The Italian Senate voted Wednesday to expel former Prime Minister Silvio Berlusconi from parliament after his conviction for tax fraud. The vote was 192 to 113, with two abstentions, cnn.com reports.
Analysts had predicted his ouster, with both the center-left Democratic Party and anti-establishment Five-Star Movement promising to vote against the billionaire media tycoon.
The vote follows Berlusconi's conviction on charges related to a vast tax fraud conspiracy at his Mediaset television empire.
The 77-year-old, who has dominated Italian politics for two decades, pulled his Forza Italia party out of Prime Minister Enrico Letta's ruling coalition Tuesday after seven months in government.
Berlusconi was sentenced to four years in jail -- commuted to a year of community service -- and was banned from holding public office for two years, preventing any immediate return to government.
Under a law passed with his support last year, politicians convicted of serious criminal offenses are ineligible for parliament, but an expulsion must first be confirmed by a vote in the Senate.
The former PM had called on his supporters to protest in Rome ahead of the vote. He even asked senators to delay the ballot, claiming to have new evidence proving he did not commit tax fraud.
Berlusconi, who served on and off as prime minister between 1994 and 2011, has dominated the lively Italian political scene for the past two decades. Despite his expulsion from parliament, he is unlikely to disappear.
"He is not out of politics, he is out of government," James Walston, chairman of the International Relations Department at the American University of Rome, told CNN. "He will cease being Sen. Berlusconi."
It's likely that Berlusconi will remain a troublesome opponent for the government. Former comedian Beppe Grillo, of the Five Star movement, does not sit in parliament but is a regular vocal critic.
However, the former Prime Minister could face other headaches. The expulsion from parliament means losing a partial immunity senators hold from prosecution, and he could face charges in other cases. For years, he has also been entangled in fraud, corruption and sex scandals that have often reached the Italian courts.
At a news conference Tuesday, Berlusconi's lawyers dismissed as "an absolutely unreal possibility" that once his parliamentary immunity is lifted, he may face arrest for other cases.

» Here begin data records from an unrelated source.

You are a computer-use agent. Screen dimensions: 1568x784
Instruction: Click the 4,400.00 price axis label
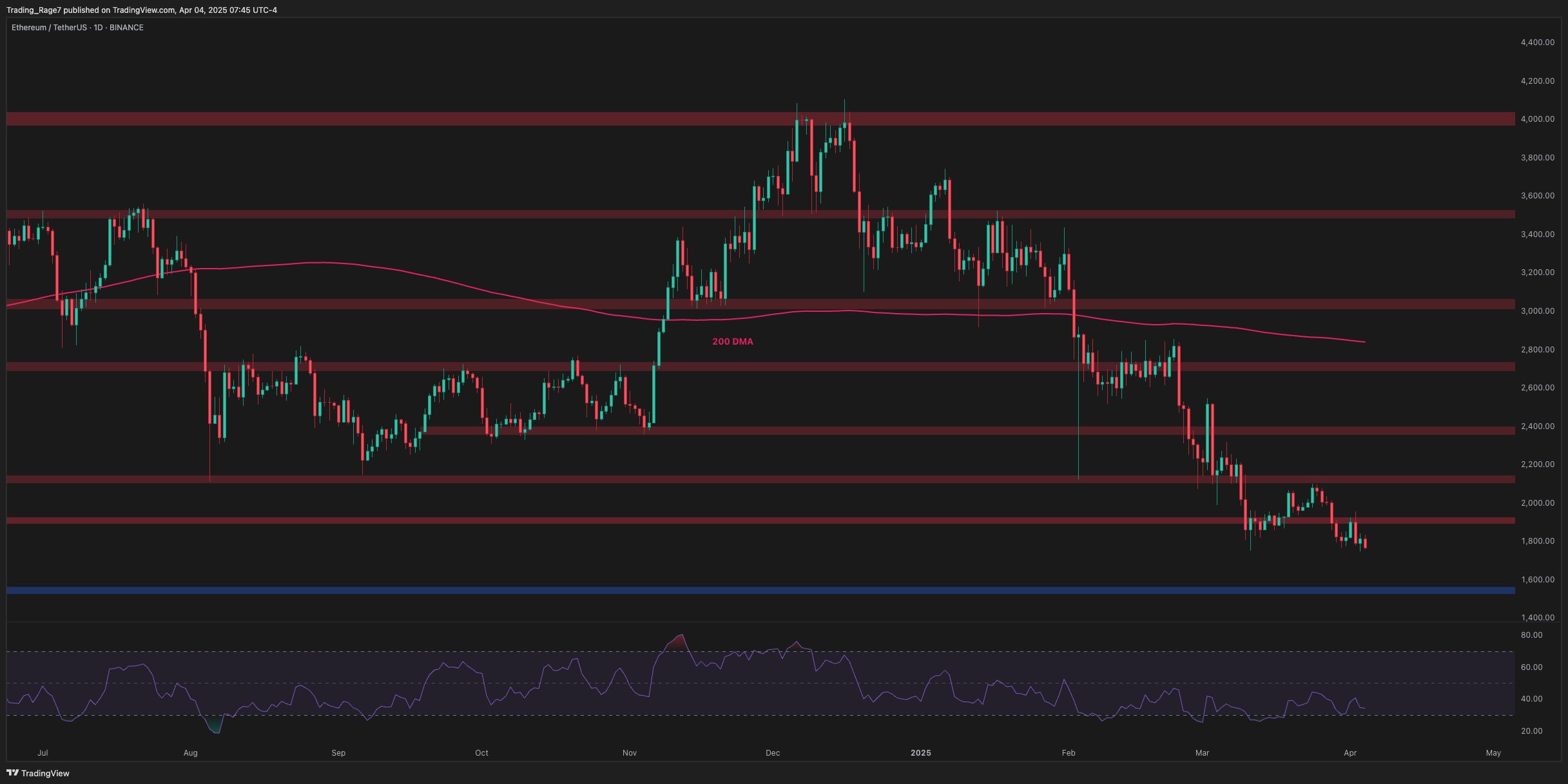tap(1537, 43)
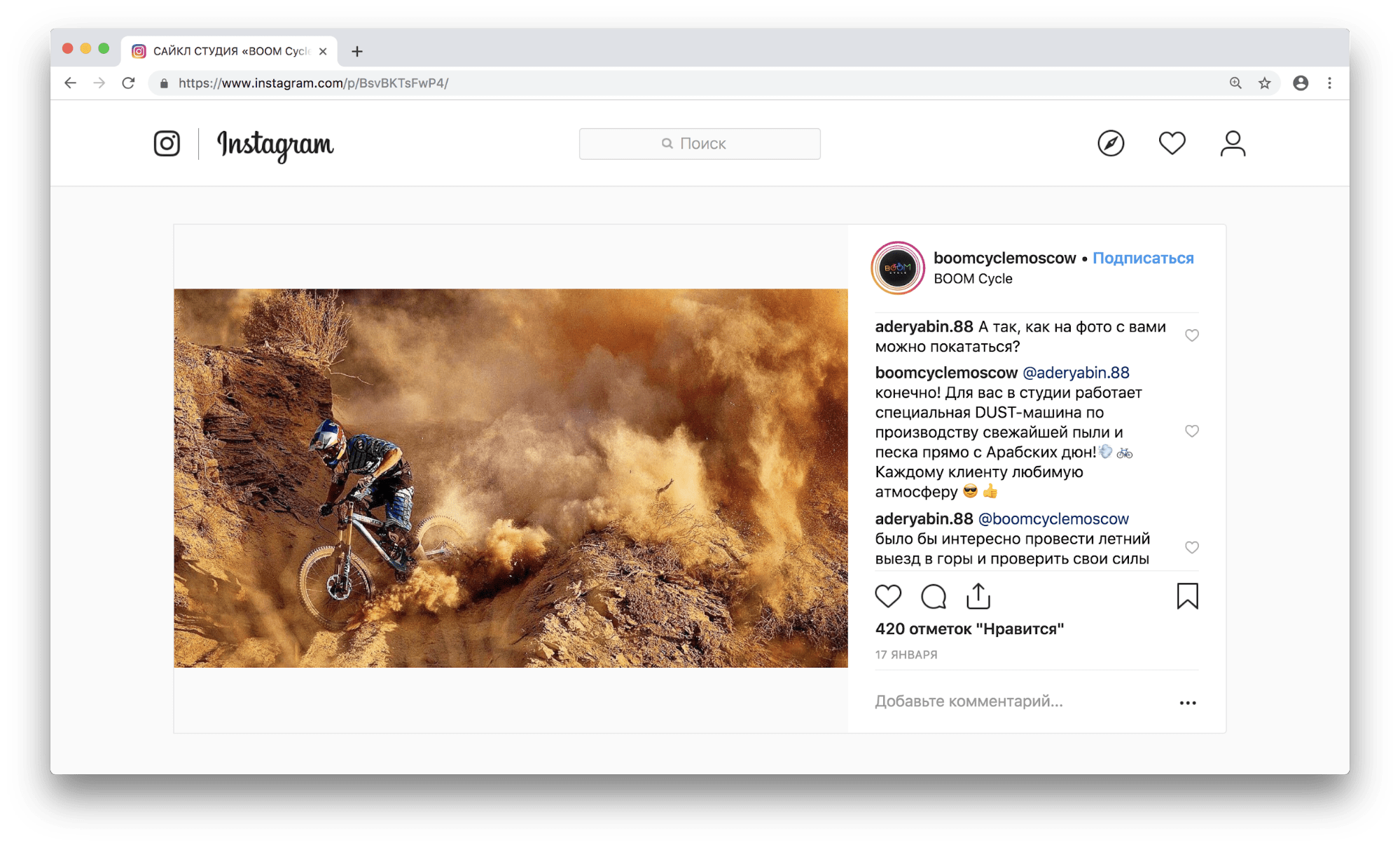Open the profile person icon
The image size is (1400, 847).
point(1233,144)
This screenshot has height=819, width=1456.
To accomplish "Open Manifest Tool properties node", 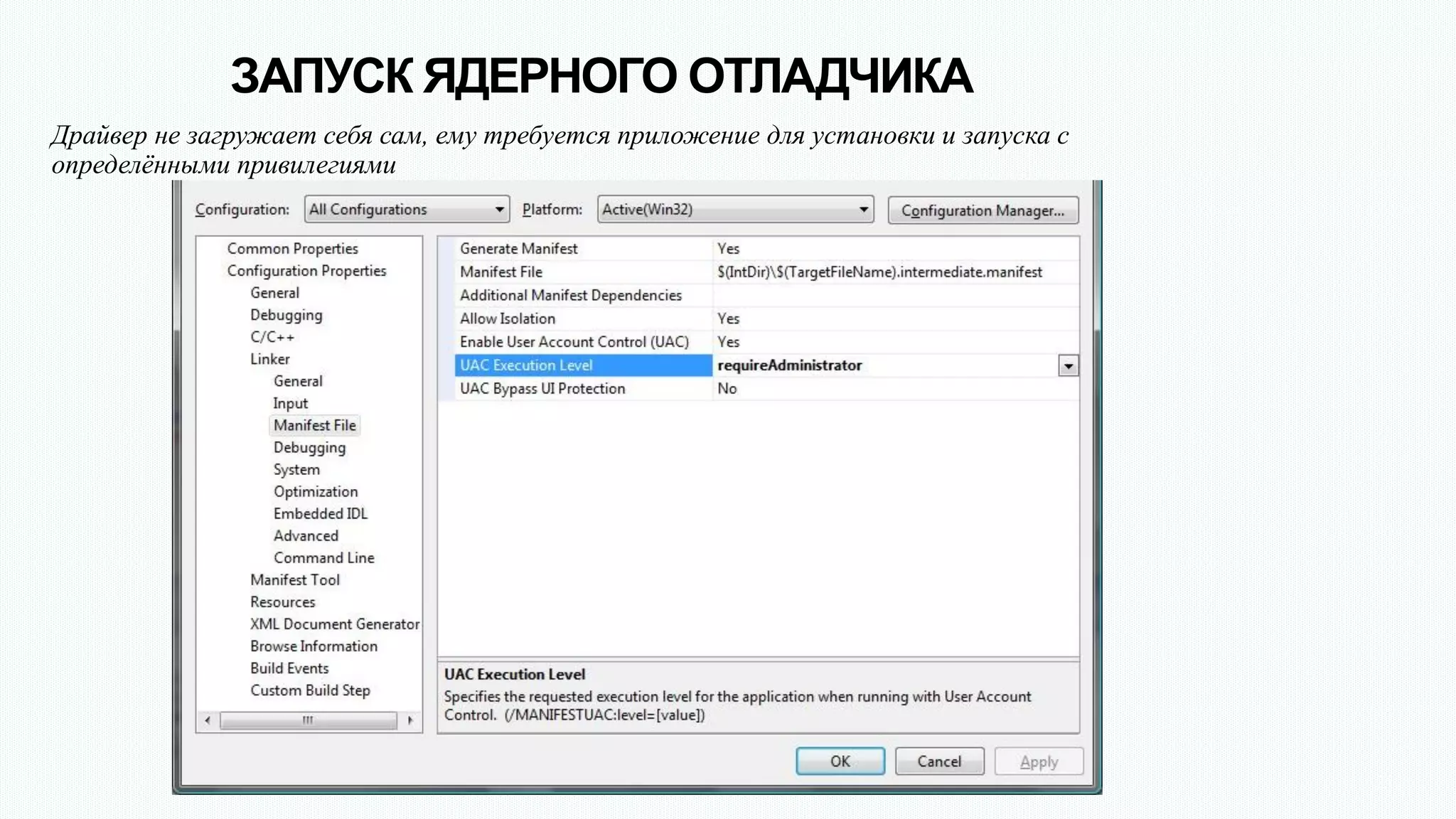I will [294, 580].
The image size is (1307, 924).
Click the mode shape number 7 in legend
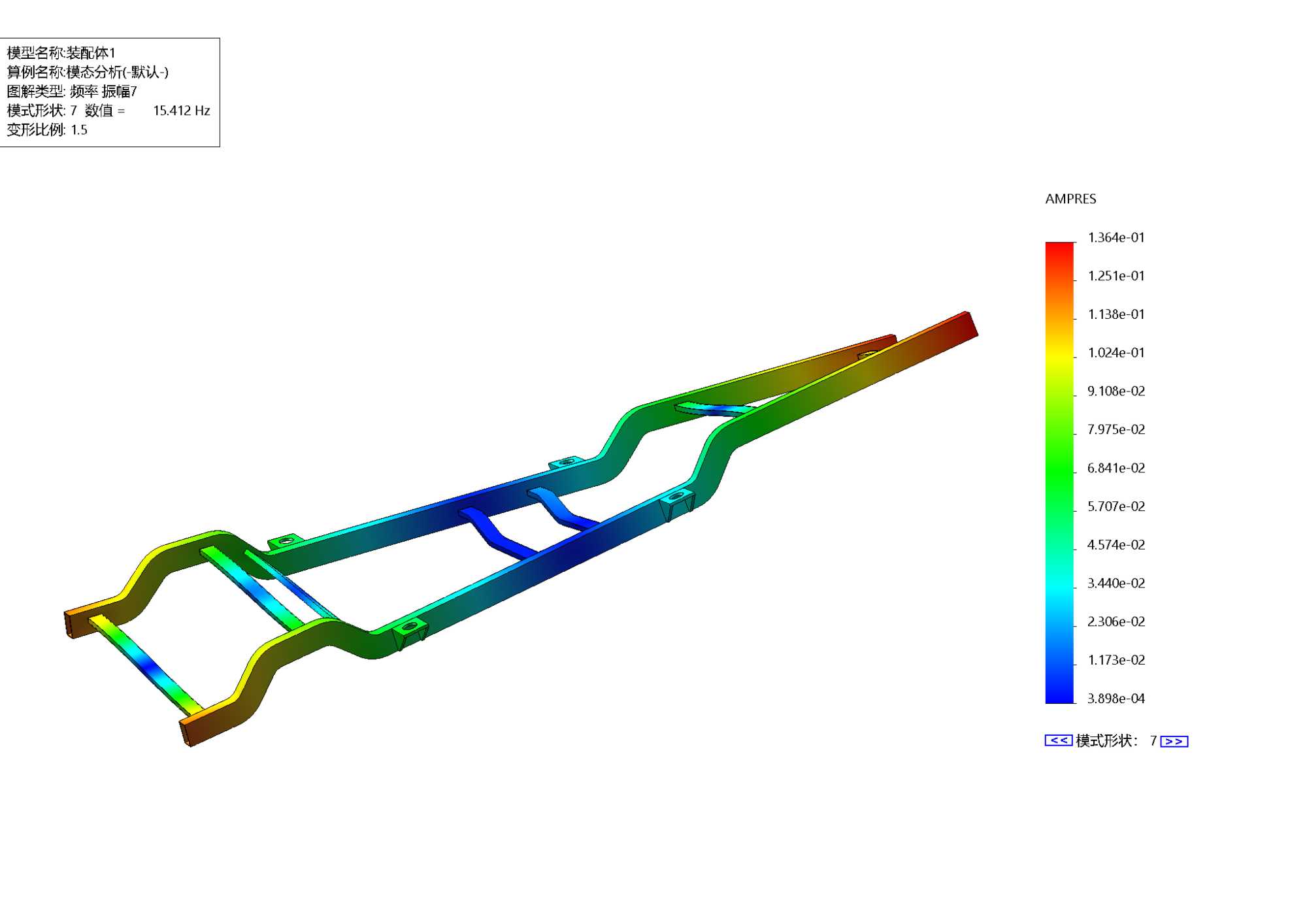1153,740
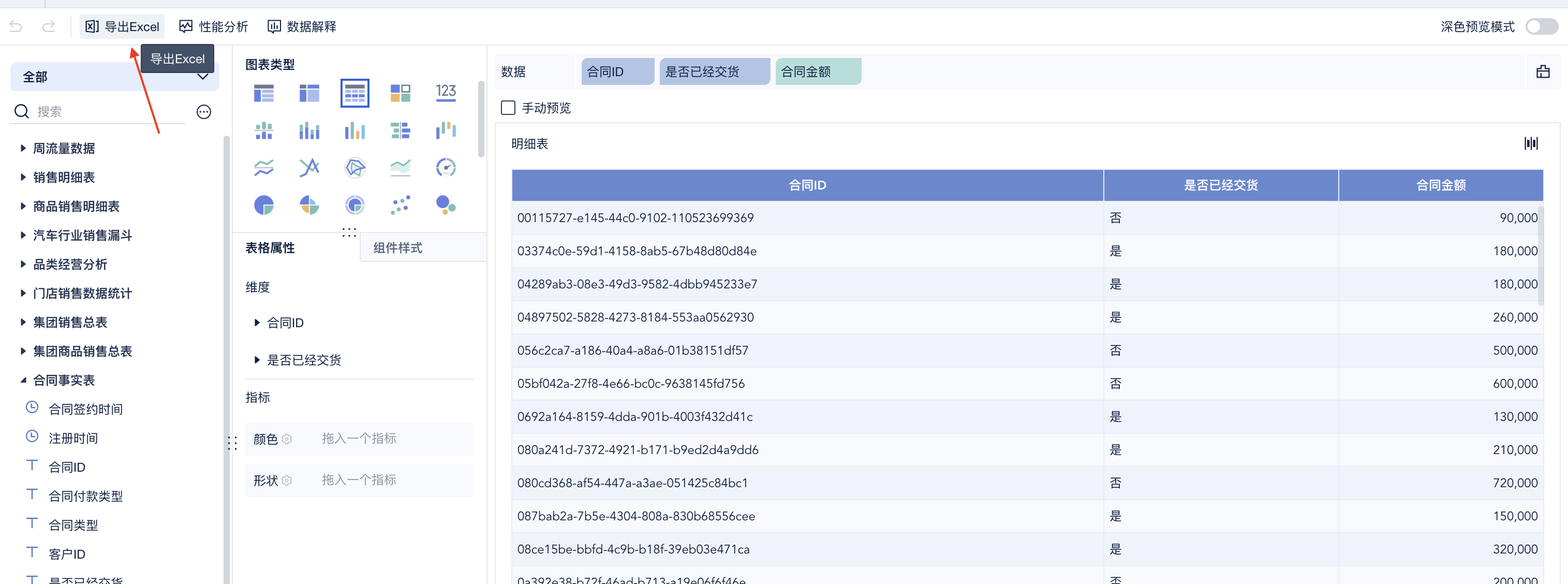1568x584 pixels.
Task: Expand the 销售明细表 tree node
Action: pyautogui.click(x=23, y=177)
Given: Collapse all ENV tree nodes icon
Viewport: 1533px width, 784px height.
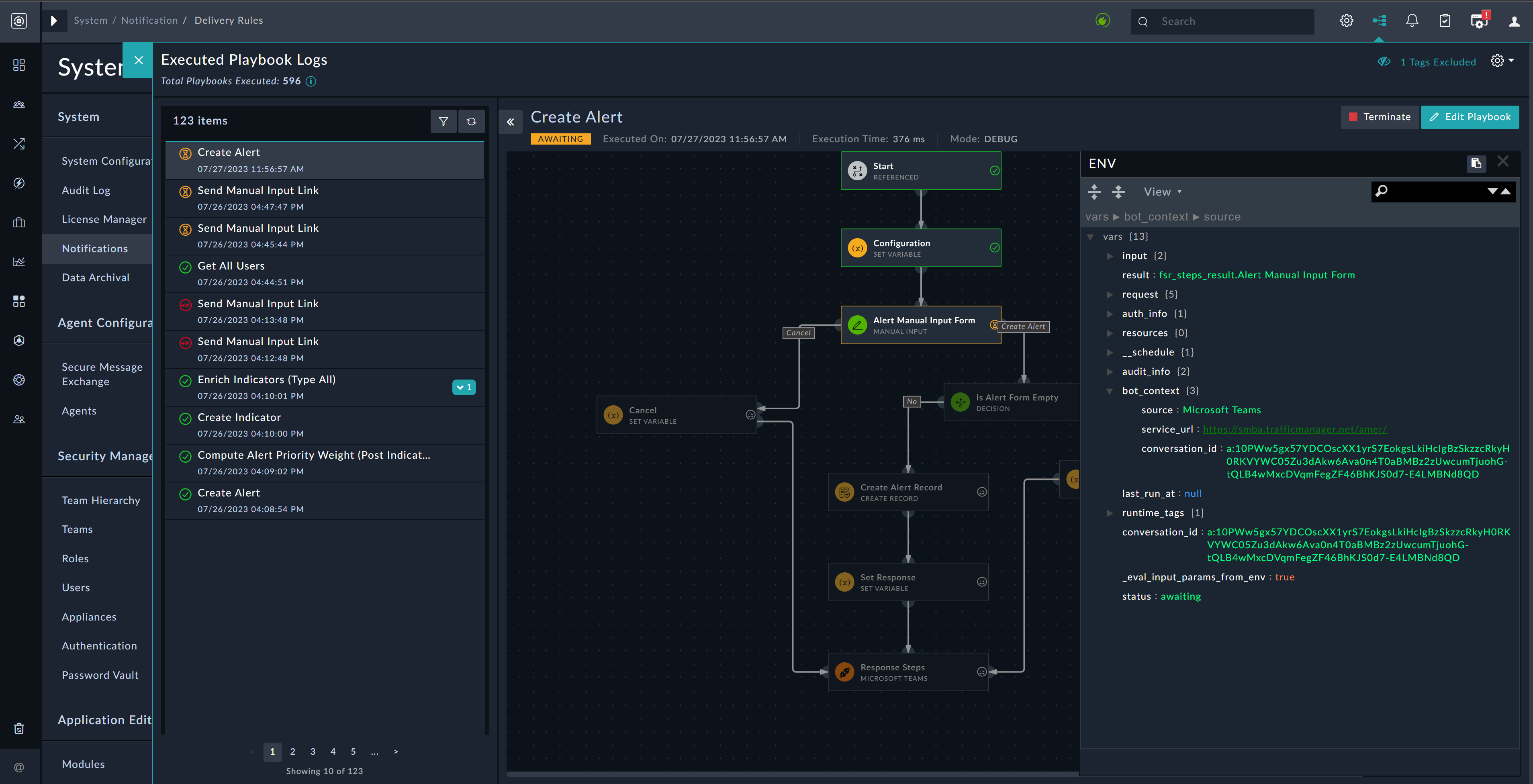Looking at the screenshot, I should [1118, 192].
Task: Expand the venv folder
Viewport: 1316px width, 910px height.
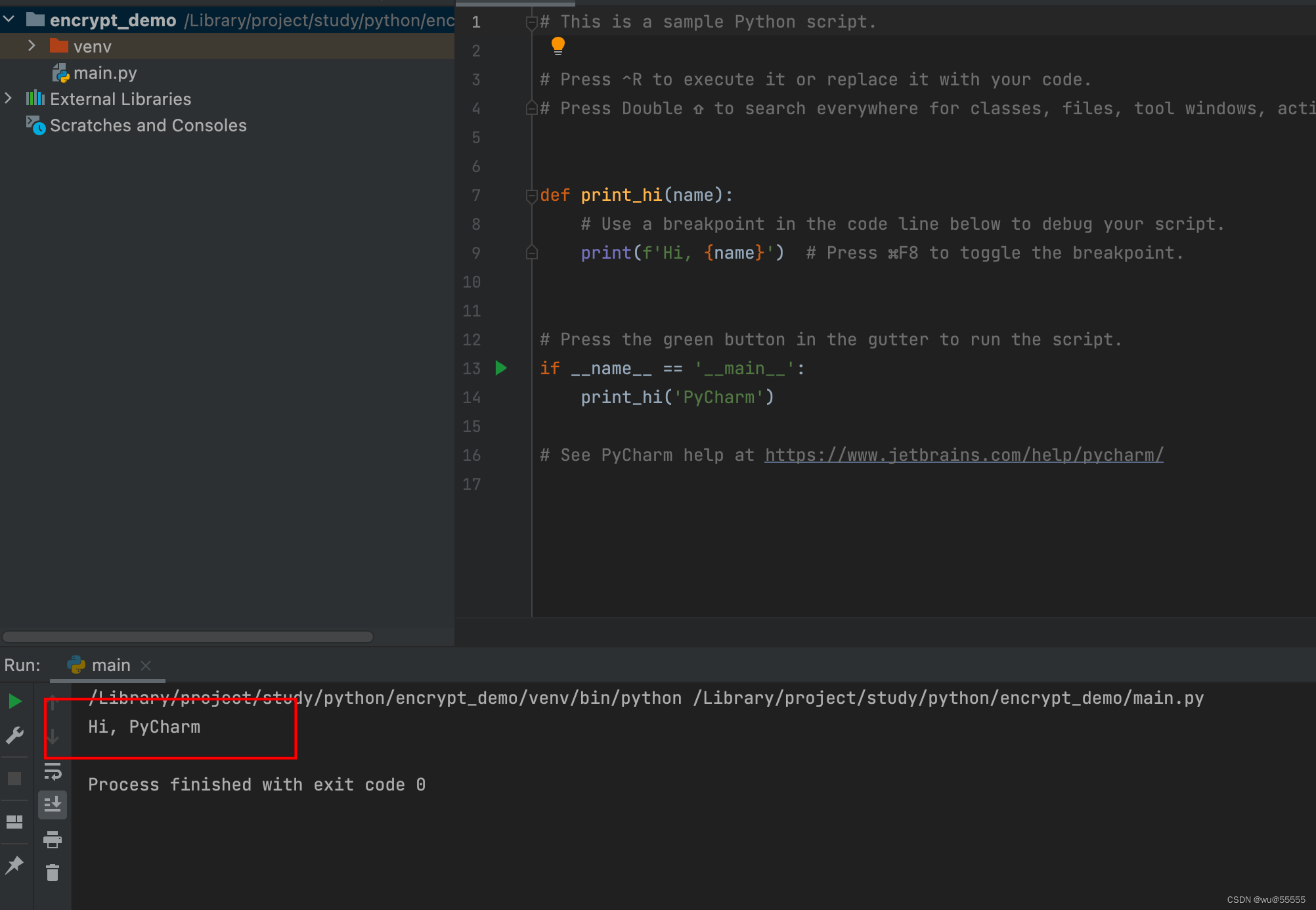Action: pos(32,46)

Berlusconi was convicted of tax fraud in October last year over deals involving Mediaset, and the verdict was upheld in August.
He threatened to topple the coalition government over the issue this year but backed down during a confidence vote. He has dismissed the Senate, dominated largely by his political opponents, as being biased against him.
It's unlikely that Berlusconi's expulsion from parliament will have an immediate impact on Letta's government, which survived a confidence vote on the 2014 budget Tuesday with the help of a group of center-right senators who broke away from Forza Italia.
However, Italy's political wranglings cast a further shadow on the eurozone's third-largest economy, which is grappling with recession, debt and high youth unemployment.